Automation is one approach to addressing the contributing factor of some Subscribers having existing processes related to certificate lifecycle management that “skip some testing, QA, validation”, but there could be others. Were other approaches or solutions considered and explored? For example:

• investigating how might those Subscriber risky emergency processes be improved to include testing, so that their risk is reduced, and SwissSign can uphold its policy commitments?
• exploring and understanding the specific regulatory requirement(s) that hampers the Subscribers certificate lifecycle agility?

Comment 5

[Roman Fischer]

Dear Chris,

Re Improvement of Emergency processes

We're considering to communicate (Newsletter or Blogpost or similar format) to our userbase about learnings from this incident. We might suggest that they put extra mitigations in place to avoid having "single point of failures".
E.g. if they have mobile apps with certificate pinning: instead of depending on a single pinned certificate, having several from separate vendors, using different crypto algorithms and expiration cycles….
Also, we'll remind our customers again of the importance of being able to replace certificates within 24h/5days.

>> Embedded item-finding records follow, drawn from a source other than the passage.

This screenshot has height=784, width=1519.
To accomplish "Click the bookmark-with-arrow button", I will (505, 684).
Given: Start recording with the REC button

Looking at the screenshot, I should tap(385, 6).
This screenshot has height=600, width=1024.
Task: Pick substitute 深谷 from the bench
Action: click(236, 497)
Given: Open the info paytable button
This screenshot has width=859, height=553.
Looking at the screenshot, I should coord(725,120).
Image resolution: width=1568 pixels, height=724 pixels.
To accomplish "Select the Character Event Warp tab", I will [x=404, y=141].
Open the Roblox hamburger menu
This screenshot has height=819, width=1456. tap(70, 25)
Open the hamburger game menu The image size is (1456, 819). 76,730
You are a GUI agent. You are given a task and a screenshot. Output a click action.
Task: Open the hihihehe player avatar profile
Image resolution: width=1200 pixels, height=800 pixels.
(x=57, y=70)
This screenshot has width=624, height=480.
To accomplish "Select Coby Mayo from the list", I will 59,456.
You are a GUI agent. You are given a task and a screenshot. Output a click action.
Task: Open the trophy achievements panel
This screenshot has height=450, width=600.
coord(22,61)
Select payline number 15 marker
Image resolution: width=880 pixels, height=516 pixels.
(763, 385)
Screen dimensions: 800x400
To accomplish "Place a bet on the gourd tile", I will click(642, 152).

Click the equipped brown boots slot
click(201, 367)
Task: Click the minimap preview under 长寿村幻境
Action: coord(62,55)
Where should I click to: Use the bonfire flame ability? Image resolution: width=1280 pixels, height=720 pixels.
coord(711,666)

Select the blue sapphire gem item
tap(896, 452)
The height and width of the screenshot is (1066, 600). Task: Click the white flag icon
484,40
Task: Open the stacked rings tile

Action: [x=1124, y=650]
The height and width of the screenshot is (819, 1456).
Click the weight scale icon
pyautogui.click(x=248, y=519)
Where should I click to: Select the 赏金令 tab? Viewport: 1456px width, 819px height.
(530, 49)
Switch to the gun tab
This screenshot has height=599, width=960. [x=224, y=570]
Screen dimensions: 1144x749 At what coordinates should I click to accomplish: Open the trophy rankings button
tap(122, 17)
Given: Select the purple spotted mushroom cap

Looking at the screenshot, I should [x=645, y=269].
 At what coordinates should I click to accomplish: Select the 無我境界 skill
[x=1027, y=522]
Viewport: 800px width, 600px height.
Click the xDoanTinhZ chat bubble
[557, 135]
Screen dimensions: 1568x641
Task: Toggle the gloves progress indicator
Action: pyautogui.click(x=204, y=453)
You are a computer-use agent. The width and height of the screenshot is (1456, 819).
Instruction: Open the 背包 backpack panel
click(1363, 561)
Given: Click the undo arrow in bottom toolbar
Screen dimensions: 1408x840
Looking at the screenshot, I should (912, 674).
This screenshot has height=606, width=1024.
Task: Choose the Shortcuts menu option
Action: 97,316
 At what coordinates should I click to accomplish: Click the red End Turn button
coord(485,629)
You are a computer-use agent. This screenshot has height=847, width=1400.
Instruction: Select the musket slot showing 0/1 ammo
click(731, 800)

Re Understanding customer regulatory requirements

We did indeed look at some of the regulatory requirements and technical constraints the customers cited (e.g. Swiss banking regulation, minimal duraion of mobile app updates). We didn't find any points that our customers haven't considered already.

But to restate the (for us) obvious: Our first priority is to revoke within the required timeframe, placing the security of the ecosystem above our or our customers profits or resource restrictions.

Comment 6

[Roman Fischer]

Update 2023-11-13

The 3 certificates scheduled to be revoked by 10.11.2023 23:59 latest have been revoked.

Comment 7

[Roman Fischer]

Update 2023-11-17

The 4 certificates scheduled to be revoked by 17.11.2023 23:59 latest have been revoked.
With this, all certificates affected by Bugzilla 1860750 are now revoked.

Unless there are further questions, we would request this Bugzilla to be closed.

Comment 8

[Ben Wilson]

I'll close this tomorrow - 1-Dec-2023.